Rem brushed his hands through his shaggy, collar length dark hair and sighed.

  “Are you bleeding? Again? Really?” He fumbled through a couple drawers. “All right. Here. No band-aids, but…”

  Oh, this was a disaster.

  Rem ripped a piece of electrical tape between his teeth, juggled the baby from one arm to the other, and slapped the silver strip over the girl’s knee.

  “Good job,” I said. “Now she’s patched up, and she won’t conduct electricity.”

  “She’ll be fine.” He patted the girl’s head. “Mellie, say hi to Cassi. Cas, this is Melanie. And this…” He flipped the baby outwards, finally letting her look around the room. She instantly stopped crying. The chubby cheeks and sniffling nose gave way to an adorable smile with three little white teeth poking out. “This is Tabitha—Tabby.

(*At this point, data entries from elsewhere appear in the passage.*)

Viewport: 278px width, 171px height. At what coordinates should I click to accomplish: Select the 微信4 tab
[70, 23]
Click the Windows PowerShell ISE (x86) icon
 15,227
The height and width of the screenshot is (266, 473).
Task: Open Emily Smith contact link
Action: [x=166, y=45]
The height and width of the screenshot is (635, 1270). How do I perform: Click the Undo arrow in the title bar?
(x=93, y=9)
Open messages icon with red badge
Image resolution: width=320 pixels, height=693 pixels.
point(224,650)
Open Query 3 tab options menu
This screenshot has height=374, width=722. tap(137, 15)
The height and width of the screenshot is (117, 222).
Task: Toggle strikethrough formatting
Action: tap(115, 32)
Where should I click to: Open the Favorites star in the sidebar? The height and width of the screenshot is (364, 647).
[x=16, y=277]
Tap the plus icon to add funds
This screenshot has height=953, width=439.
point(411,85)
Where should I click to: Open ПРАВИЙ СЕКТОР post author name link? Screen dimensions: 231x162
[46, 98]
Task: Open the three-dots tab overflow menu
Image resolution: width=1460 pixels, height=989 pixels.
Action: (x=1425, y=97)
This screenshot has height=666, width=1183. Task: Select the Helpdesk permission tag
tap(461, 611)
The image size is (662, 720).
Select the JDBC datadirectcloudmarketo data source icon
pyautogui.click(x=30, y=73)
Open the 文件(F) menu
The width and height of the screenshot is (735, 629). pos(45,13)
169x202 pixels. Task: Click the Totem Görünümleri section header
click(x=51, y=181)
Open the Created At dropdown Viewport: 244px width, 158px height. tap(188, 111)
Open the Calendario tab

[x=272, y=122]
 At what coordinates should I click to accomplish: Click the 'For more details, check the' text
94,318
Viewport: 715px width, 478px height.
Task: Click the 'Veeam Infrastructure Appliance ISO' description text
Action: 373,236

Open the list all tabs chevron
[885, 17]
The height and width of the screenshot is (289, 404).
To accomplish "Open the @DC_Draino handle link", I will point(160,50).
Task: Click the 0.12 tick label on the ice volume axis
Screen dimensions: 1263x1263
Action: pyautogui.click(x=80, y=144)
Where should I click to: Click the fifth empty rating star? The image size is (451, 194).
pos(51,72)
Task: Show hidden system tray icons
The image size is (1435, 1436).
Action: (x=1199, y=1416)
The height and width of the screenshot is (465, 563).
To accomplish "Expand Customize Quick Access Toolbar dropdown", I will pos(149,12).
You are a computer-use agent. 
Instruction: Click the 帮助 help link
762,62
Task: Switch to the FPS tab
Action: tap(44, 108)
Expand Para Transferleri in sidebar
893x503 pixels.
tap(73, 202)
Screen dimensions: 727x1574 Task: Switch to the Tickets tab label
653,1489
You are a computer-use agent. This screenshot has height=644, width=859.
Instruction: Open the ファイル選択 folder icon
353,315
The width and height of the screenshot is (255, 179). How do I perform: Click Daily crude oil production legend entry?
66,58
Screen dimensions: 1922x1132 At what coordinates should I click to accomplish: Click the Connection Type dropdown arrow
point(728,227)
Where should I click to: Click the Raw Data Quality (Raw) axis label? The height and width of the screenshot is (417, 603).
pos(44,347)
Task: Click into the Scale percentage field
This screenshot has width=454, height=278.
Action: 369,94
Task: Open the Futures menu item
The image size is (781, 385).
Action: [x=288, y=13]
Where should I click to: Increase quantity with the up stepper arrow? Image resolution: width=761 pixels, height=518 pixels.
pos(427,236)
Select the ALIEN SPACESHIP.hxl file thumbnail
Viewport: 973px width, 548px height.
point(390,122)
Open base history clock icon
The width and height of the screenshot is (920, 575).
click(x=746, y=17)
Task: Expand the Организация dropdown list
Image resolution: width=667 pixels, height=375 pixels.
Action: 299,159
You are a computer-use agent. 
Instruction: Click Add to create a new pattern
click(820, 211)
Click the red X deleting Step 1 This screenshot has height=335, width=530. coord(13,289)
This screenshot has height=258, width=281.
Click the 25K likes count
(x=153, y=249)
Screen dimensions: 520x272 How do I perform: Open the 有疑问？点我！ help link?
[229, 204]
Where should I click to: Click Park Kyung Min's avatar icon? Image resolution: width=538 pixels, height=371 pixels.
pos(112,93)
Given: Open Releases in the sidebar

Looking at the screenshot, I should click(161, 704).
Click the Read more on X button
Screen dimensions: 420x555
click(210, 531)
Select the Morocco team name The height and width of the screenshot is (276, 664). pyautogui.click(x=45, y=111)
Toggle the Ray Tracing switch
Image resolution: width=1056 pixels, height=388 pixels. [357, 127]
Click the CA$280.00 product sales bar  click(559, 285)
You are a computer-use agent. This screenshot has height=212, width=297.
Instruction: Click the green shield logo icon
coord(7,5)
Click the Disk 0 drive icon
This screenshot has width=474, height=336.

They’re Emma’s kids.”

  They looked like his sister—blonde and perky with the right amount of sass that got her in as much trouble as Rem.

  I hated to ask the question, but a man like Rem wouldn’t volunteer to babysit without a genuine crisis. “What happened to Emma?”

  Rem turned somber—a dark, serious glance broken with a forced shrug. “She’s…sick. Needed some help.”